La lecture macroéconomique fait toujours la place belle à la croissance avec une productivité en hausse, un stimulus fiscal “en route” et un crédit bancaire qui ré-accélère. A ce stade du cycle, il n’y a pas de boucle récessive tant que la consommation tient. Le marché du travail est sur pause : pas assez fort pour les nouveaux entrants mais pas encore assez faible pour casser la consommation, surtout avec l’effet richesse (actions/immobilier) et la dépense des baby-boomers. Côté prix, après l’impact des droits de douane, la désinflation reprend avec un CPI autour de 2,6–2,7%, et des revenus réels légèrement positifs. La politique monétaire est toujours accommodante avec des baisses de taux prévues, un retour du QE autour de 50 milliards de dollars auquel s’ajoute un QE “hypothèques” via FNMA/Freddie (on parle d’un package à 200 milliards). C’est un cocktail “liquidité” typiquement dollar-négatif à moyen terme. Parallèlement, la pression politique exercée sur le président de la Fed est plutôt de nature à favoriser une fuite hors du dollar vers des métaux précieux (or, argent).
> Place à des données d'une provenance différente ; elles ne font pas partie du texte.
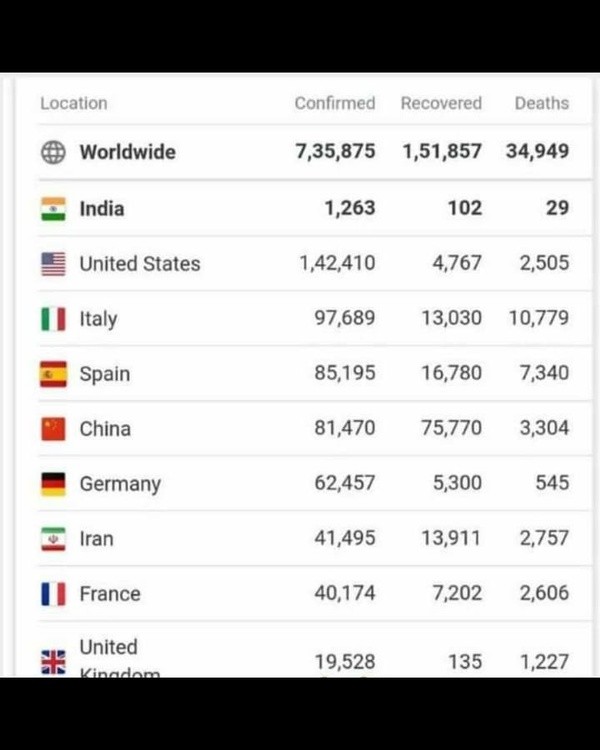Click the United Kingdom flag icon
Image resolution: width=600 pixels, height=750 pixels.
pos(53,662)
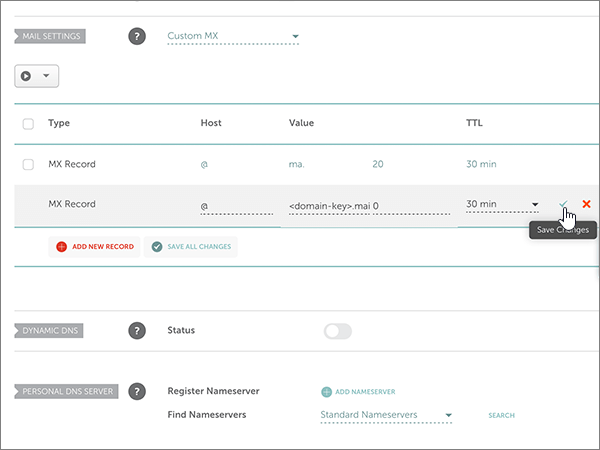Click the red plus Add New Record icon
Screen dimensions: 600x450
62,246
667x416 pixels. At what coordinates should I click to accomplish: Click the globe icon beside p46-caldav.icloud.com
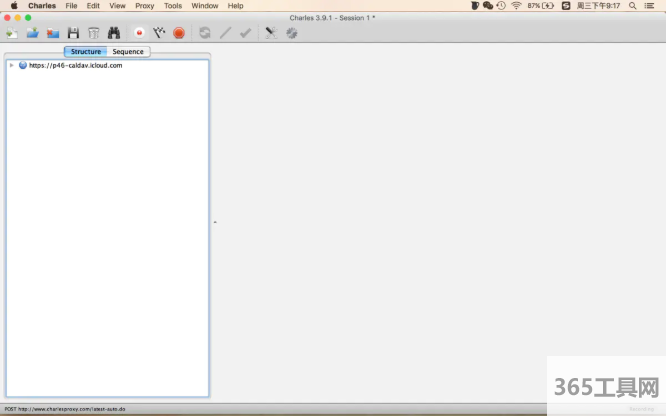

Malgré ces facteurs négatifs à moyen terme, le dollar pourrait profiter de la volatilité accrue en période de mid-terms pour rebondir dans un premier temps, aidé également par les bonnes statistiques macroéconomiques qui ne militent pas pour une baisse de taux immédiate de la part de la Réserve fédérale américaine. Les observateurs ne s’attendent d’ailleurs pas à une première baisse de taux avant la fin du second trimestre.
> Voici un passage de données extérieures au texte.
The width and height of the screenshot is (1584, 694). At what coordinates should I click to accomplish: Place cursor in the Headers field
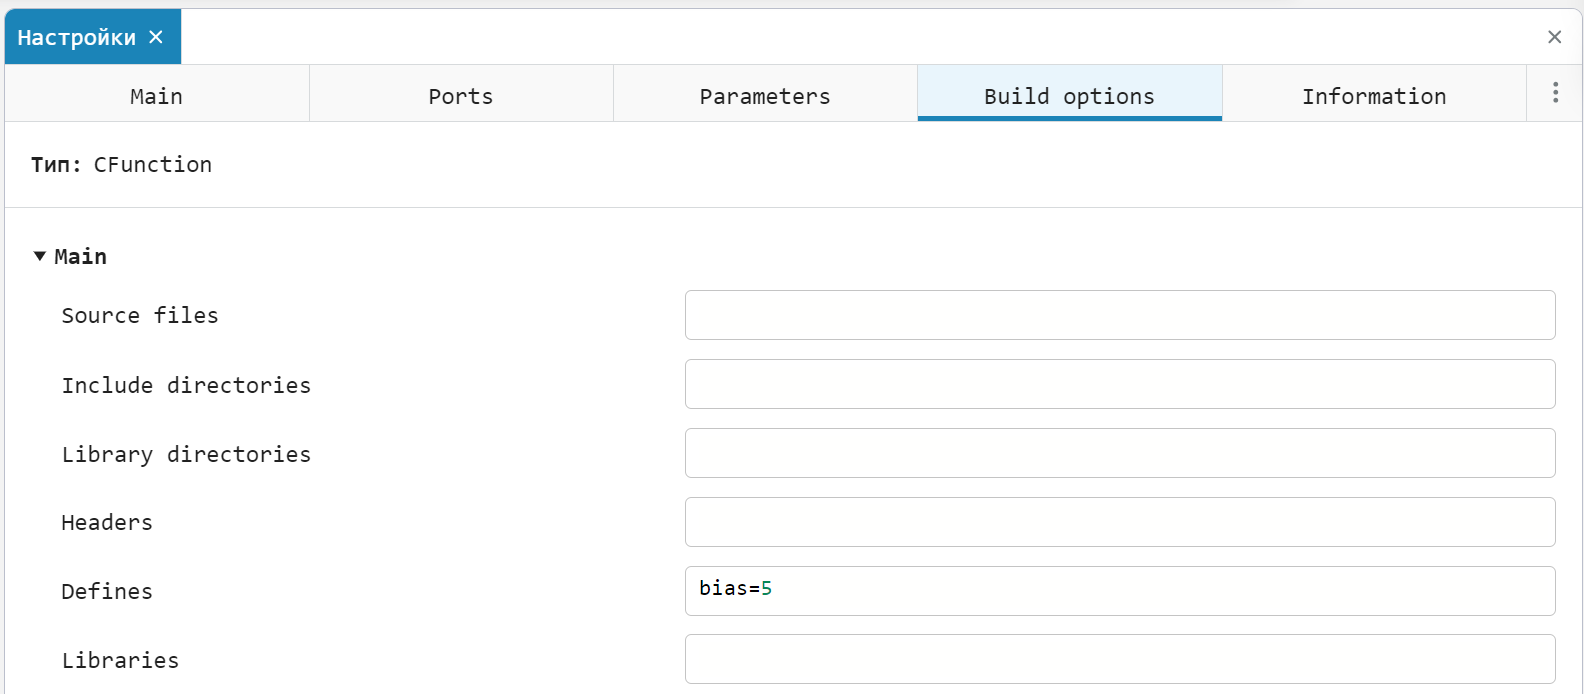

Techniquement, la devise européenne évolue depuis septembre dernier à l’intérieur d’un large trading range compris entre 1.1485/70 et 1.1871/1920. Le sens de sortie est à surveiller avec attention car il devrait donner le "la" pour les prochains mois. Gardons en tête que la cassure des 1.1485/70 validera un retournement haussier du dollar (baissier euro) tandis que le franchissement des 1.1794 constituera un premier signal négatif dollar qui sera définitivement validé en débordement des 1.1871/1920. Dans un tel scénario, il faudra certainement envisager de couvrir les actifs libellés en dollars pour éviter une nouvelle déconvenue comme en 2025.